▸ **Supplied records**
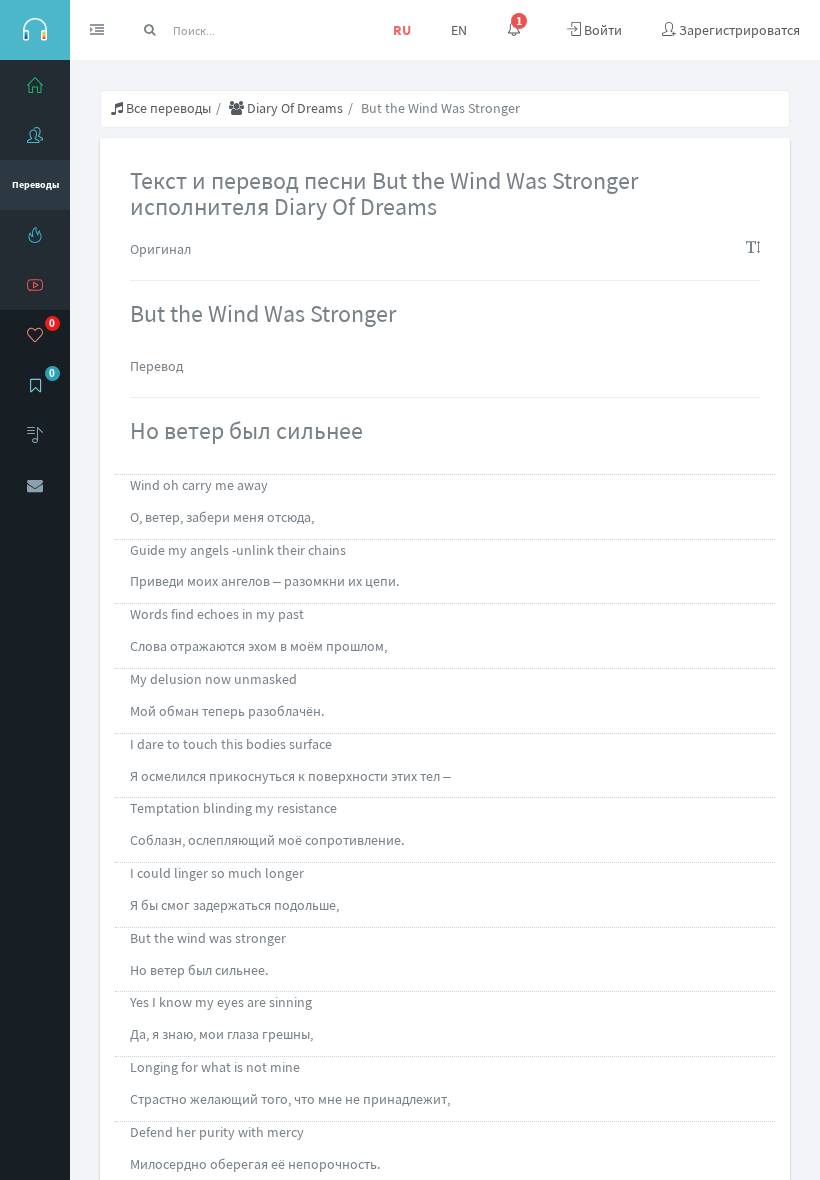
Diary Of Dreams (293, 108)
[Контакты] (35, 485)
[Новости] (35, 235)
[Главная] (35, 85)
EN (459, 30)
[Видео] (35, 285)
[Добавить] (35, 435)
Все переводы (167, 108)
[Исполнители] (35, 135)
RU (402, 30)
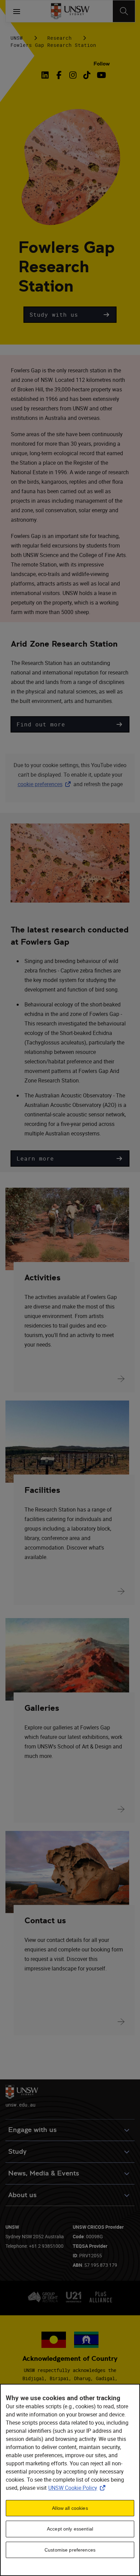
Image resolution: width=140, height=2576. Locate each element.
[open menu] (17, 11)
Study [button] (17, 2151)
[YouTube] (100, 75)
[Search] (124, 11)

▸ **Aim of the exercise**
Each line above must be repeated exactly in the answer, with pictures omitted.

▸ **Solution to the problem**
Diary Of Dreams (293, 108)
[Контакты] (35, 485)
[Новости] (35, 235)
[Главная] (35, 85)
EN (459, 30)
[Видео] (35, 285)
[Добавить] (35, 435)
Все переводы (167, 108)
[Исполнители] (35, 135)
RU (402, 30)
Image resolution: width=140, height=2576. Locate each element.
[open menu] (17, 11)
Study [button] (17, 2151)
[YouTube] (100, 75)
[Search] (124, 11)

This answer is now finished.